Damaging their bid to convince us of Smith's greatness is Saints' secrecy and downright deceipt over the whole debacle. Consider this gem from Keiron back in August;

"Matty is a good player but isn't on the radar. It was a bit of a shock when we saw what was in the press. They have got to be the right calibre of player and the right fit for the squad. We're not looking for short-term fixes."

Now it is just about plausible that a coach can change his mind about a player. What isn't of interest in August may well appeal in October, particularly if by that time Benji Marshall has run away laughing and Kevin Brown has decided that the wheelbarrow of cash you've had delivered isn't quite big enough. But Smith's return has been common knowledge to all but the 'are Saints playing today?' brigade on Facebook since around April. Smith has been very much 'on the radar' all along and it is unnerving that our legendary leader would choose to tell us anything different. It's one thing trying to keep your business quiet and under wraps so as not to jeopardise the outcome, but quite another to explicitly state that the player you've been eyeing up for months isn't an option for you. I appreciate that he will have been asked the question but I'd much rather Keiron just state that he doesn't talk about other clubs' players when they're under contract? Smith himself has also issued several denials and is complicit in all of these sorry attempts to mislead people who have always known better. it's insulting.

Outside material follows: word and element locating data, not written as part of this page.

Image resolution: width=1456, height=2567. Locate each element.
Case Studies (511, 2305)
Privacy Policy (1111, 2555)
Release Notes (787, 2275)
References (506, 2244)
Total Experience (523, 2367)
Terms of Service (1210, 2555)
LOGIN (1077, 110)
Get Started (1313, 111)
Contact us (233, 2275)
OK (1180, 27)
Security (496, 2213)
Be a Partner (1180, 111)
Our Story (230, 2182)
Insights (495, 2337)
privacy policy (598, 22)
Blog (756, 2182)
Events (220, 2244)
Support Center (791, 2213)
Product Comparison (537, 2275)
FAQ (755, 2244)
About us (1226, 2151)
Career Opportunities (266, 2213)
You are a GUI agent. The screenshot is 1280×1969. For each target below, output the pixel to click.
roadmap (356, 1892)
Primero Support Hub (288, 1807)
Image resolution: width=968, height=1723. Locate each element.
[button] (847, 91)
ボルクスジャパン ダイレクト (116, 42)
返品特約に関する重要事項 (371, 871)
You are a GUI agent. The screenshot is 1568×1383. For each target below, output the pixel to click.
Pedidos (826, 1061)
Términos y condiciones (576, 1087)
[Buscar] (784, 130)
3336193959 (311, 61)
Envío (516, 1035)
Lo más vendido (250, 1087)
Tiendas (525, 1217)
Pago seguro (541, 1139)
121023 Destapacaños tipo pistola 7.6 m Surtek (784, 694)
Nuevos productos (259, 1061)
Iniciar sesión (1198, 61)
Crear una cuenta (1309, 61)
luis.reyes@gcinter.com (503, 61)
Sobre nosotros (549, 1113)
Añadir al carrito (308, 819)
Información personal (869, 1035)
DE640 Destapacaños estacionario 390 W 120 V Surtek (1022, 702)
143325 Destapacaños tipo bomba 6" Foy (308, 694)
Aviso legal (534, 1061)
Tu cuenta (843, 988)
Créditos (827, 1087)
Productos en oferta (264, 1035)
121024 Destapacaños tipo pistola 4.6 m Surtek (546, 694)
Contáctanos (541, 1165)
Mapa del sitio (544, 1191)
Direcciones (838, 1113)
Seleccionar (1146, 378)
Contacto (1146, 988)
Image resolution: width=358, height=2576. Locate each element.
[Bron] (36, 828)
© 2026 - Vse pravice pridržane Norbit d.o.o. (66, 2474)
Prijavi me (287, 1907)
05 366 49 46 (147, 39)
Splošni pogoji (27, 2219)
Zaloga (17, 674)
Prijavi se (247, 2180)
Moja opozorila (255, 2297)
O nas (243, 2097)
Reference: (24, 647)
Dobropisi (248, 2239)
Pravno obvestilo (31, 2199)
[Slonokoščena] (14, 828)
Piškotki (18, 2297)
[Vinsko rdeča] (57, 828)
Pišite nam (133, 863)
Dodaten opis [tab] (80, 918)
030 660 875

You may be wondering where the large grey trunked mammal is in the room of this column so we'll dodge the issue no longer. The badge kissing. Smith has been on the dark side for four years now, during which time he at some point saw fit to celebrate scoring against Saints by kissing the Wigan crest on his filthy, pie-stained shirt. To some fans this is an unforgivable act, worthy by itself of banishment from all things Saints-related for all eternity. Think of it as running away from home, making a decent life for yourself and then coming round to your mum's house to shit on her carpet. My own view is that it is just the kind of classless posturing we can expect from modern day sports stars and probably doesn't exclude Smith from being able to give his best for Saints when he returns. Such as his best will be. Yet I can fully understand the anger of those who fork out their hard earned home and away only to have upstart players shitting on their metaphorical carpet just to make some kind of petty point to their former employer. As if Saints were wrong to release Smith when they had Long at half, or even when the incumbent was a young, pre-diva Kyle Eastmond. There are some who wouldn't welcome Smith back even if he were something more than bang average.

Yet they and we are stuck with him until the end of 2019 at least. In welcoming Smith back to the club Keiron quite openly suggested that the new (old?) man will form a long term halfback partnership with Theo Fages. All of which would seem to end hopes of a really exciting signing in the halves, and leaves us to hope that with the acquisition of Ryan Morgan from the Anglophobic Melbourne Storm Smith will at least have a more balanced attack to try to supply. Tonmy Makinson's return from injury should help too in that regard. It might work out, it might not. The structure and standard of Super League is such now that it is perfectly possible to plod along, grinding it out in your structure with your carpet-soiling half pulling your very mosdest strings and end up with the trophy in your hands come October. Wigan have just proved it. Six sides scored more tries than they did in Super League in 2016 and 31 (31!!!!!) players had more assists than Smith. Including Walsh (only Luke Gale had more), Jon Wilkin and Jordan Turner. And Fages. And fucking Dan Sarginson!

So yes, it might work out. It's just not likely to be that interesting finding out.